Aim of the task
Print out the full listing below, word for word.

Data shown
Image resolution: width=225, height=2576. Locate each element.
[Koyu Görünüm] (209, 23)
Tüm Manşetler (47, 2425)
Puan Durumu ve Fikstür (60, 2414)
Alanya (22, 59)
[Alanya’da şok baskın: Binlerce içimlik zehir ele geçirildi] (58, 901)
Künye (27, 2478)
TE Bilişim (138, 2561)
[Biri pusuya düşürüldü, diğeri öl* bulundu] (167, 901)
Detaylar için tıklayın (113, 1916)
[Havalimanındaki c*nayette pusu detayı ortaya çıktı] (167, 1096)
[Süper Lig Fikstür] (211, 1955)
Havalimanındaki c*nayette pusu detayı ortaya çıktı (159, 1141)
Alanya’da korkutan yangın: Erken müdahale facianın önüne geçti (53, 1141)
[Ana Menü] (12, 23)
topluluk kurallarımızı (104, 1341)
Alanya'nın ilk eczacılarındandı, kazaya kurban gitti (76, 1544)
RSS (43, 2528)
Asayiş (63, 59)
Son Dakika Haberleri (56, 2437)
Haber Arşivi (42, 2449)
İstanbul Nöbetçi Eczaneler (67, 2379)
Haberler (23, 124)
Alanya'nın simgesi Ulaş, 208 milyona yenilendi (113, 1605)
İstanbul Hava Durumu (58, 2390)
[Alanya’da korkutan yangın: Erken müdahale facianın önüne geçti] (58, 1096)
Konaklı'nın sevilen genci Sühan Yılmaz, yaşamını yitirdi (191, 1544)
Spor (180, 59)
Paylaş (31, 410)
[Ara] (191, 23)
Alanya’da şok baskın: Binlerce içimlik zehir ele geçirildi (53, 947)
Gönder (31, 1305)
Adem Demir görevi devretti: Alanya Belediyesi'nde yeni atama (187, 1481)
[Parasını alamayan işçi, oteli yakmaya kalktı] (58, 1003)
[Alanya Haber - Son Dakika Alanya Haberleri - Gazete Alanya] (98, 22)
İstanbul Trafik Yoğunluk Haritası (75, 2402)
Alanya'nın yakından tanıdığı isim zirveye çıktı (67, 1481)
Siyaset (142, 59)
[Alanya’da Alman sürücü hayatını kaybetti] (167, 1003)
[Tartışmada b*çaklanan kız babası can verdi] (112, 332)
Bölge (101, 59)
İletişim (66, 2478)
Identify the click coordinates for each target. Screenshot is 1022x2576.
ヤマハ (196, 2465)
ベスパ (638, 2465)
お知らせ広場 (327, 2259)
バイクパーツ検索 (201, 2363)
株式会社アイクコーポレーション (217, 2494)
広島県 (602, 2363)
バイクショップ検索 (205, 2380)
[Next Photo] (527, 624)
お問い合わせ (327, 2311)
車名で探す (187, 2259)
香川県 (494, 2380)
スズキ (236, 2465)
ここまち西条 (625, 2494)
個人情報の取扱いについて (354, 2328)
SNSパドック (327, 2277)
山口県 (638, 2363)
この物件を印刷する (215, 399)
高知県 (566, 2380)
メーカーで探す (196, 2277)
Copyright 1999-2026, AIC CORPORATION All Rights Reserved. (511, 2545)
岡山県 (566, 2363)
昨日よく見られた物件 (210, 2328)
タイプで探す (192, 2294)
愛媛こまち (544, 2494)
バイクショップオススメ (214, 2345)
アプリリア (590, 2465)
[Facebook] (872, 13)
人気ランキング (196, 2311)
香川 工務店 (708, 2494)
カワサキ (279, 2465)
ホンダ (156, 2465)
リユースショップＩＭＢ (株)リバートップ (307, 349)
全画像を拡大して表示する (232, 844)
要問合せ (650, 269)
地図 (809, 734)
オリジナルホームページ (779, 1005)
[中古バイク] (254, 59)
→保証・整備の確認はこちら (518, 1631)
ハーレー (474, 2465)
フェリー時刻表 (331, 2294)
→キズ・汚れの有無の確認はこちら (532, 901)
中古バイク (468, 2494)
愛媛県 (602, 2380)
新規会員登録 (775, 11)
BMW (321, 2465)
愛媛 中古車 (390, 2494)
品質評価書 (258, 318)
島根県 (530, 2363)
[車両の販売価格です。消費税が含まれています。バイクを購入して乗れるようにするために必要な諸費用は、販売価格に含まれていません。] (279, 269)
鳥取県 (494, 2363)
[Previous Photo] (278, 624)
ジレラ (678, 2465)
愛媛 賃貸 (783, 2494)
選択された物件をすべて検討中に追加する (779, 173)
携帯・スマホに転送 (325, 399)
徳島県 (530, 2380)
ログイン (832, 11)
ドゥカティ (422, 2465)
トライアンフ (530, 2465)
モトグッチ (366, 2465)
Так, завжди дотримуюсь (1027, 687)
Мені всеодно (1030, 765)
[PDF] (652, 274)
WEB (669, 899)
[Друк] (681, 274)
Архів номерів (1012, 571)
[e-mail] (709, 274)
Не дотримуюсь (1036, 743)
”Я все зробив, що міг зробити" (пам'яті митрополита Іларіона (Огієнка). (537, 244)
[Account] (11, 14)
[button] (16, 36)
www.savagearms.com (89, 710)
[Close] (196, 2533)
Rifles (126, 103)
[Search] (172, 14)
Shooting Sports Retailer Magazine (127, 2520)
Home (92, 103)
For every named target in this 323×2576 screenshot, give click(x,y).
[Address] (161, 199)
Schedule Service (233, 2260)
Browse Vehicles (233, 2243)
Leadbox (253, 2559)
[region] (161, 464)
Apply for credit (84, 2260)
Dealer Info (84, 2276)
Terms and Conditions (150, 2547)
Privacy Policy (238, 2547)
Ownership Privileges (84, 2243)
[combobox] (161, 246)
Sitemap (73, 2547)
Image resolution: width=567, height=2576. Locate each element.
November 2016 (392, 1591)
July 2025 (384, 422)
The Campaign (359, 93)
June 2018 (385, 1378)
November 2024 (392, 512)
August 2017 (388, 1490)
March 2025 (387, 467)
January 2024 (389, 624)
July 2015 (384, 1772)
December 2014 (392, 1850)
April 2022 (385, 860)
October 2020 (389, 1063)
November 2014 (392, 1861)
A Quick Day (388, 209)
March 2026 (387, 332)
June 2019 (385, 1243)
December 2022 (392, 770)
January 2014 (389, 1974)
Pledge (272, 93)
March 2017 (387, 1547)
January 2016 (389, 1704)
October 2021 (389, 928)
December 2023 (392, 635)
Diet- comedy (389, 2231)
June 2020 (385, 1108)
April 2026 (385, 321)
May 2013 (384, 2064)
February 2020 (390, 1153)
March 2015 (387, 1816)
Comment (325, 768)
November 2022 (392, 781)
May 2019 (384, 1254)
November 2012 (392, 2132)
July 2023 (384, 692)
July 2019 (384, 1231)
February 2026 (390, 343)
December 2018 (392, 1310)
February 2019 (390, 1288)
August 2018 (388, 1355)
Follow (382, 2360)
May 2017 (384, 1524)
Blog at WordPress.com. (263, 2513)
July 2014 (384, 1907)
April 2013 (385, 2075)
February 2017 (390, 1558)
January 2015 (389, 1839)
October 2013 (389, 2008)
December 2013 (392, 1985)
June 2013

Answer to this task
Image resolution: width=225, height=2576. Locate each element.
[Koyu Görünüm] (209, 23)
Tüm Manşetler (47, 2425)
Puan Durumu ve Fikstür (60, 2414)
Alanya (22, 59)
[Alanya’da şok baskın: Binlerce içimlik zehir ele geçirildi] (58, 901)
Künye (27, 2478)
TE Bilişim (138, 2561)
[Biri pusuya düşürüldü, diğeri öl* bulundu] (167, 901)
Detaylar için tıklayın (113, 1916)
[Havalimanındaki c*nayette pusu detayı ortaya çıktı] (167, 1096)
[Süper Lig Fikstür] (211, 1955)
Havalimanındaki c*nayette pusu detayı ortaya çıktı (159, 1141)
Alanya’da korkutan yangın: Erken müdahale facianın önüne geçti (53, 1141)
[Ana Menü] (12, 23)
topluluk kurallarımızı (104, 1341)
Alanya'nın ilk eczacılarındandı, kazaya kurban gitti (76, 1544)
RSS (43, 2528)
Asayiş (63, 59)
Son Dakika Haberleri (56, 2437)
Haber Arşivi (42, 2449)
İstanbul Nöbetçi Eczaneler (67, 2379)
Haberler (23, 124)
Alanya'nın simgesi Ulaş, 208 milyona yenilendi (113, 1605)
İstanbul Hava Durumu (58, 2390)
[Alanya’da korkutan yangın: Erken müdahale facianın önüne geçti] (58, 1096)
Konaklı'nın sevilen genci Sühan Yılmaz, yaşamını yitirdi (191, 1544)
Spor (180, 59)
Paylaş (31, 410)
[Ara] (191, 23)
Alanya’da şok baskın: Binlerce içimlik zehir ele geçirildi (53, 947)
Gönder (31, 1305)
Adem Demir görevi devretti: Alanya Belediyesi'nde yeni atama (187, 1481)
[Parasını alamayan işçi, oteli yakmaya kalktı] (58, 1003)
[Alanya Haber - Son Dakika Alanya Haberleri - Gazete Alanya] (98, 22)
İstanbul Trafik Yoğunluk Haritası (75, 2402)
Alanya'nın yakından tanıdığı isim zirveye çıktı (67, 1481)
Siyaset (142, 59)
[Alanya’da Alman sürücü hayatını kaybetti] (167, 1003)
[Tartışmada b*çaklanan kız babası can verdi] (112, 332)
Bölge (101, 59)
İletişim (66, 2478)
Identify the click coordinates for each target. Screenshot is 1022x2576.
ヤマハ (196, 2465)
ベスパ (638, 2465)
お知らせ広場 (327, 2259)
バイクパーツ検索 (201, 2363)
株式会社アイクコーポレーション (217, 2494)
広島県 (602, 2363)
バイクショップ検索 (205, 2380)
[Next Photo] (527, 624)
お問い合わせ (327, 2311)
車名で探す (187, 2259)
香川県 (494, 2380)
スズキ (236, 2465)
ここまち西条 (625, 2494)
個人情報の取扱いについて (354, 2328)
SNSパドック (327, 2277)
山口県 (638, 2363)
この物件を印刷する (215, 399)
高知県 (566, 2380)
メーカーで探す (196, 2277)
Copyright 1999-2026, AIC CORPORATION All Rights Reserved. (511, 2545)
岡山県 (566, 2363)
昨日よく見られた物件 (210, 2328)
タイプで探す (192, 2294)
愛媛こまち (544, 2494)
バイクショップオススメ (214, 2345)
アプリリア (590, 2465)
[Facebook] (872, 13)
人気ランキング (196, 2311)
香川 工務店 (708, 2494)
カワサキ (279, 2465)
ホンダ (156, 2465)
リユースショップＩＭＢ (株)リバートップ (307, 349)
全画像を拡大して表示する (232, 844)
要問合せ (650, 269)
地図 (809, 734)
オリジナルホームページ (779, 1005)
[中古バイク] (254, 59)
→保証・整備の確認はこちら (518, 1631)
ハーレー (474, 2465)
フェリー時刻表 (331, 2294)
→キズ・汚れの有無の確認はこちら (532, 901)
中古バイク (468, 2494)
愛媛県 (602, 2380)
新規会員登録 (775, 11)
BMW (321, 2465)
愛媛 中古車 (390, 2494)
品質評価書 (258, 318)
島根県 (530, 2363)
[車両の販売価格です。消費税が含まれています。バイクを購入して乗れるようにするために必要な諸費用は、販売価格に含まれていません。] (279, 269)
鳥取県 (494, 2363)
[Previous Photo] (278, 624)
ジレラ (678, 2465)
愛媛 賃貸 (783, 2494)
選択された物件をすべて検討中に追加する (779, 173)
携帯・スマホに転送 (325, 399)
徳島県 (530, 2380)
ログイン (832, 11)
ドゥカティ (422, 2465)
トライアンフ (530, 2465)
モトグッチ (366, 2465)
Так, завжди дотримуюсь (1027, 687)
Мені всеодно (1030, 765)
[PDF] (652, 274)
WEB (669, 899)
[Друк] (681, 274)
Архів номерів (1012, 571)
[e-mail] (709, 274)
Не дотримуюсь (1036, 743)
”Я все зробив, що міг зробити" (пам'яті митрополита Іларіона (Огієнка). (537, 244)
[Account] (11, 14)
[button] (16, 36)
www.savagearms.com (89, 710)
[Close] (196, 2533)
Rifles (126, 103)
[Search] (172, 14)
Shooting Sports Retailer Magazine (127, 2520)
Home (92, 103)
For every named target in this 323×2576 screenshot, give click(x,y).
[Address] (161, 199)
Schedule Service (233, 2260)
Browse Vehicles (233, 2243)
Leadbox (253, 2559)
[region] (161, 464)
Apply for credit (84, 2260)
Dealer Info (84, 2276)
Terms and Conditions (150, 2547)
Privacy Policy (238, 2547)
Ownership Privileges (84, 2243)
[combobox] (161, 246)
Sitemap (73, 2547)
Image resolution: width=567, height=2576. Locate each element.
November 2016 (392, 1591)
July 2025 (384, 422)
The Campaign (359, 93)
June 2018 (385, 1378)
November 2024 (392, 512)
August 2017 (388, 1490)
March 2025 (387, 467)
January 2024 (389, 624)
July 2015 (384, 1772)
December 2014 (392, 1850)
April 2022 (385, 860)
October 2020 (389, 1063)
November 2014 (392, 1861)
A Quick Day (388, 209)
March 2026 (387, 332)
June 2019 (385, 1243)
December 2022 (392, 770)
January 2014 (389, 1974)
Pledge (272, 93)
March 2017 (387, 1547)
January 2016 (389, 1704)
October 2021 (389, 928)
December 2023 (392, 635)
Diet- comedy (389, 2231)
June 2020 (385, 1108)
April 2026 (385, 321)
May 2013 (384, 2064)
February 2020 (390, 1153)
March 2015 (387, 1816)
Comment (325, 768)
November 2022 (392, 781)
May 2019 (384, 1254)
November 2012 (392, 2132)
July 2023 (384, 692)
July 2019 (384, 1231)
February 2026 (390, 343)
December 2018 (392, 1310)
February 2019 (390, 1288)
August 2018 (388, 1355)
Follow (382, 2360)
May 2017 (384, 1524)
Blog at WordPress.com. (263, 2513)
July 2014 (384, 1907)
April 2013 (385, 2075)
February 2017 (390, 1558)
January 2015 (389, 1839)
October 2013 (389, 2008)
December 2013 (392, 1985)
June 2013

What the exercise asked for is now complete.